I cannot smile properly in photos. I don’t even know what my smile looks like. I tried to smile for the camera to take a photo. But it was so hard, it is incredibly difficult to smile authentically for me. I don’t know why. You’ll notice in the above photos and also any selfies you may see on my Instagram account, that I make funny faces or my smile is “cute” but not sincere.
And don’t even talk to me about the “smiling with your eyes”, I love you Tyra but I just can’t!
I wish I was able to be okay with myself. I wish I was able to take a photo, for no reason other than because I am happy and want to share that positivity with others. I have been told I have a lovely smile, I hate smiling with my teeth because they are yellow and it’s not from coffee or cigarettes (I don’t smoke) but just a curse of my genes.
I am trying to be my “authentic self”, yes that’s horribly tacky wording, but I am trying to re-learn who I am.
I lost who I was when I was 14yo. From then on, life was hell. My mental illness (whether you want to go via diagnoses and words, or just a general “brain-ness”) kicked it into high gear when I was 14yo:
I was in Grade 8. I was a year older than my entire class (I started school a year older than everyone else). I had no friends. There were the ‘friends’ who had moved with me from my Primary School to the High School, all three of us with the same, horribly common, surname but not even remotely related, not exactly “friends”, but the word “frenemy” had not been invented yet so we existed in this strange limbo between loving and hating each other.
The other two girls disappeared into the mass of High School, they joined two different cliques and we never saw each other, for any more amount of time than for them to call me names (“frog face” was the favoured term) and corner me and make me fear for my physical safety.
And I drifted into a mass of people who knew all my older siblings, and thus I became a “sister”. “Oh! You’re so-and-so’s sister!”. I then had a level to which I had to meet. And meet it, I did not.
I became a very lonely person. I had two friends, we shared no classes and they were in the “outcast” movie too, but we had no Wilson. We would meet up for meals and then for a few minutes before and after school.
It was from one of these girls, that I caught “the bug” from.
I am referring to, the Self Harm Bug.
Self harm is vastly misunderstood. There is a lot of opinion that children/teens who engage in the “phase of self harm” – um yeah, “phase” my foot – are imitating someone else. There is a large school of thought that self harm is passed from one person to another. And, in a way, it is.
It’s like a virus. And like any virus, it cannot exist on it’s own outside the body and must latch on to a host.
This friend, we long lost contact, showed me a scar from where she told me she had used a butcher’s knife to hurt herself. I don’t remember the exact conversation and I don’t remember exactly my thought process, but I do remember it feeling something like a lightbulb going off in my head. I had discovered The Answer.
And from there, my infection with self harm began.
I will not go into further detail as to my methods or what I did to hurt myself.
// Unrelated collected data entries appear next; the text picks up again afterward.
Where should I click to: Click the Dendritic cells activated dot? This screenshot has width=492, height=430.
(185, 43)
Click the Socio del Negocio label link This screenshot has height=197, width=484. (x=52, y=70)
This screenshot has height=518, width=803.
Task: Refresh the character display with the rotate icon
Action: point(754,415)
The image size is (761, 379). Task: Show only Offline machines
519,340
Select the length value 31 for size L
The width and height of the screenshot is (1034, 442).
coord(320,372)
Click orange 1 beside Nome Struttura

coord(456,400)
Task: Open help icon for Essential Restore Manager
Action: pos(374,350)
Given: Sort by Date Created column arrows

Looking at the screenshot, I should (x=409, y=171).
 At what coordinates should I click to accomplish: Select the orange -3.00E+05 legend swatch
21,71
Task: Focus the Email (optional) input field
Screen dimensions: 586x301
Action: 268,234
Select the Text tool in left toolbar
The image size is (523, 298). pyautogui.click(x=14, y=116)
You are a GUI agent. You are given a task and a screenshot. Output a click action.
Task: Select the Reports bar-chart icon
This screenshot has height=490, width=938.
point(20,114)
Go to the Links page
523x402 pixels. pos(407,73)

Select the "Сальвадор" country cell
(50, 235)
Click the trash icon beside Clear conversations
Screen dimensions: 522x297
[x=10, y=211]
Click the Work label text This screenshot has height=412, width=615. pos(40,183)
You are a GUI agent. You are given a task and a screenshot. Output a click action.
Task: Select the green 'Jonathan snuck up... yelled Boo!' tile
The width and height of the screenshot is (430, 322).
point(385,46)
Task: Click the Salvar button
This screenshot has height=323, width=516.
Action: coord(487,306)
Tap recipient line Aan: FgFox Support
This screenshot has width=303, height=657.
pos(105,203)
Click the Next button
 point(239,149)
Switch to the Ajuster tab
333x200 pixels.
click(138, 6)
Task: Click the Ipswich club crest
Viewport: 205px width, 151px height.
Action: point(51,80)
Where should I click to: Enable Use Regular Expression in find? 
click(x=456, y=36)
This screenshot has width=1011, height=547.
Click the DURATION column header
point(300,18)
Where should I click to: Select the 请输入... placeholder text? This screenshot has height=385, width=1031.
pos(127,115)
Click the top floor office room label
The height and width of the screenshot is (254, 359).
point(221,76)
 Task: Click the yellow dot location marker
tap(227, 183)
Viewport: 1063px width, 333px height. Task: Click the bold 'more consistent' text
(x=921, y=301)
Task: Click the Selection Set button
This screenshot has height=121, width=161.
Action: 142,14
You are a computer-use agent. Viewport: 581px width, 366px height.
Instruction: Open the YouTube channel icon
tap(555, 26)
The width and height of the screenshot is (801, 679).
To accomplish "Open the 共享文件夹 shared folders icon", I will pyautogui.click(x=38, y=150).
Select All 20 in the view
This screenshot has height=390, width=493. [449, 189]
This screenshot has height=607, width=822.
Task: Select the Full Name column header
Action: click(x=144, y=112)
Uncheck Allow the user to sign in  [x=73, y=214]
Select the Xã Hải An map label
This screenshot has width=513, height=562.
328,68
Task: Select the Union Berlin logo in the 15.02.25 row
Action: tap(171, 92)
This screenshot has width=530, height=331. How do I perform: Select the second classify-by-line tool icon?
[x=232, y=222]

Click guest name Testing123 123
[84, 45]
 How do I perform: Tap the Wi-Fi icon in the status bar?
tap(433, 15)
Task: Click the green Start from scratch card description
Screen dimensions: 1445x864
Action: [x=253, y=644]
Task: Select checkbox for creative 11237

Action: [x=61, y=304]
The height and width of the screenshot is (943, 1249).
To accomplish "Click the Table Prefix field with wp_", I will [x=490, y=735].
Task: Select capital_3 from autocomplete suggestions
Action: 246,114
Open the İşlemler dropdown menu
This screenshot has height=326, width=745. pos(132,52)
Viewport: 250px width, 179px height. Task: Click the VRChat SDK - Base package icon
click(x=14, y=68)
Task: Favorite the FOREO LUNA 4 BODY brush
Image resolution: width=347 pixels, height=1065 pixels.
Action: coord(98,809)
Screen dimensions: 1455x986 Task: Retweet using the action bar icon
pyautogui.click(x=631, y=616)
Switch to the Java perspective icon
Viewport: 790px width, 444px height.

But I will say, the longer I went on holding this horrible secret in, the longer I was ashamed and the longer I hid from everyone, the more it grew.
My mental illness became more apparent and more and more impossible to deal with.
I didn’t understand what was happening. I was depressed. A lot. I would also experience – what I now understand to be “rapid cycling mood swings” – these different feelings. I had this gut feeling, I just knew it to be true: I knew I had Bipolar Disorder. But I didn’t understand how that could be, because my “moods” did not match that of the definition of a person with Bipolar. I did not know that there are a whole spectrum of mood disorders. That there are more than one form of Bipolar disorders, and that it’s not as “clean cut” as the movies and media make it out to be.
My person, my being, my “self”, it was swallowed up by the black sticky tar of depression and the confusion of my multiple mood swings. I was no longer a person. I was .. well I don’t even know what I was, what I am.
The self harming virus burned for a further 13yrs. I have not been in it’s grips for over a year now, I have managed to somehow put that “thing” aside. I know, it’s not forever. I will not ever be cured of it, I will never be free from it’s grasps completely. But, I have over a year now. And that cannot be taken away from me. Even if I pick up that sharp again, and the virus surges forward, I will still have made it over a year. And that is something that cannot be changed.
I think I will leave this here. I am tired, the story is tiring me. Life is tiring me. I cannot think at the moment. I am tired. I started this post about my smile and some selfies, and now nearly a thousand words later, I don’t know why I even started or how I got on the track of my early career in hurting myself.
I’m sorry. I need to go .. I don’t even know.